Every product decision is shaped by assumptions about how people will use what you build. Ethnographic research tests those assumptions against reality. This type of research shows you exactly what’s going on through methods that place researchers directly in the environments where behavior happens rather than in surveys or focus groups where customers reconstruct it from memory. AI tools can analyze patterns in the data you already have. But they cannot observe what happens in the field, what customers adapt, work around, or abandon when a product runs into the conditions you didn't design for. That's what behavioral research surfaces.
Unlike traditional market research methods such as focus groups, questionnaires, and quantitative studies, exploratory and qualitative research studies are grounded in ethnography and help us go deeper into the why: what drives various audiences’ motivations, how they make decisions, why they struggle with certain problems.
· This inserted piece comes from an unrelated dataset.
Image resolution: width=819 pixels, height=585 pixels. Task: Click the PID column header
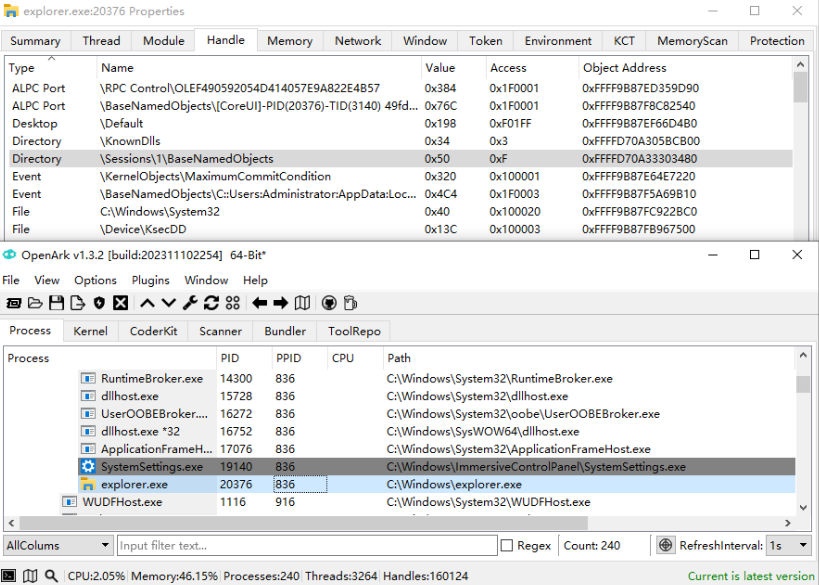tap(229, 357)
Using research methods like in-depth interviews, in-home visits, and contextual fieldwork to gain a detailed level of insight is extremely valuable. Such clarity on user behavior is a hallmark of ethnographic research and not commonly gleaned from quant survey respondents or data analysis.
Peek into the context of your target audience
Qualitative research, or primary research, is an important part of the new product discovery process as it reveals previously unknown or hidden insights into a user's experience with new or existing products and services. By observing users or customers in their own environments or natural settings, Exploratory Design Research enables you to:
- Ask open-ended questions that result in accidental discoveries and valuable insights
- Observe user behavior in-person or in their own natural environment through mobile ethnography and grasp the bigger picture
- Utilize this research data to understand problems your users are facing and what’s driving their decisions
- Synthesize all information gathered to better understand the cause and effect relationships of user behaviors.
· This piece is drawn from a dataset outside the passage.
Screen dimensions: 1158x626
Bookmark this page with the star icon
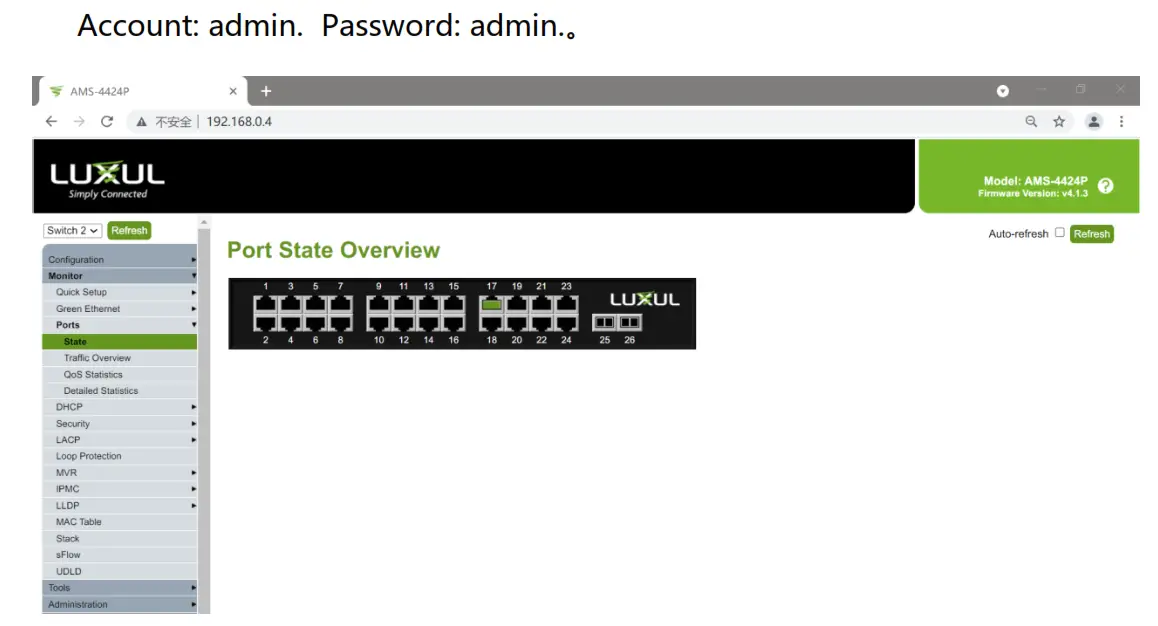[1059, 121]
Define a research-informed strategy
When we work on crafting a new product, defining a new value proposition, or working out a market segmentation, we start by taking a step back and looking at the problems that need solving. Most new products and services fail because they don't target a need that a customer finds important enough to solve, or they solve the need in a way that doesn't fit easily into the context of the customer's experience. It’s vital to think in terms of the end user.
Exploratory design research solves for this. It’s an ethnographic market research tool that can provide the building blocks for a research-informed strategy, allowing you to:
- Uncover more conclusive results around consumer behavior and how your target audience will use your product
- Be sure of how deep the pain points or opportunities are, how much value users stand to gain, and inform your business decisions
- Begin idea generation or developing solutions with stakeholders that are better aligned with these needs and decision-making behaviors
- Gain competitive advantage, refine your hypotheses, and determine ways to scale qualitative market research findings through quantitative research or secondary data collection.
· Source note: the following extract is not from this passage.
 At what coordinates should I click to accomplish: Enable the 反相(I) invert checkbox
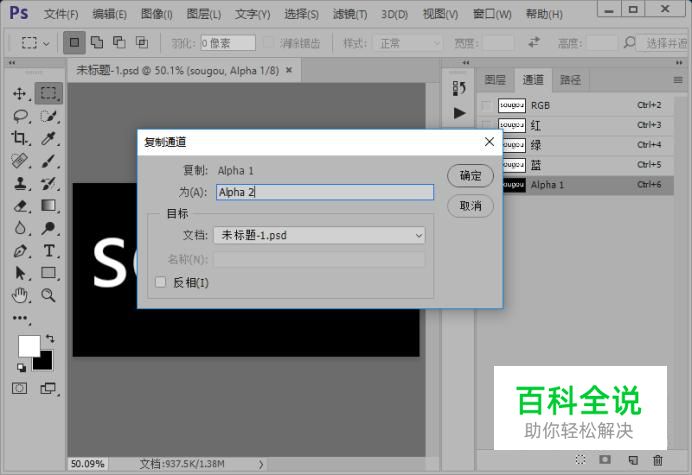[161, 282]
Getting started with behavioral research
Clarity on users’ or customers’ needs, motivations, and behaviors helps you identify a coherent vision, informs business decisions you make on your path to innovation, and ultimately allows you to create products, services, and experiences people will purchase and use. Ethnographic, behavioral research will help you truly understand your customers and their experiences with valuable customer insights.
For exploratory research projects, we choose methods that put us in the actual environments where your product gets used. Field visits, contextual observation, and shadowing allow us to see the difference between what customers say they do and what they actually do. That gap is where the most useful findings tend to live, and it's the gap that no amount of survey data or AI-assisted synthesis can reliably close.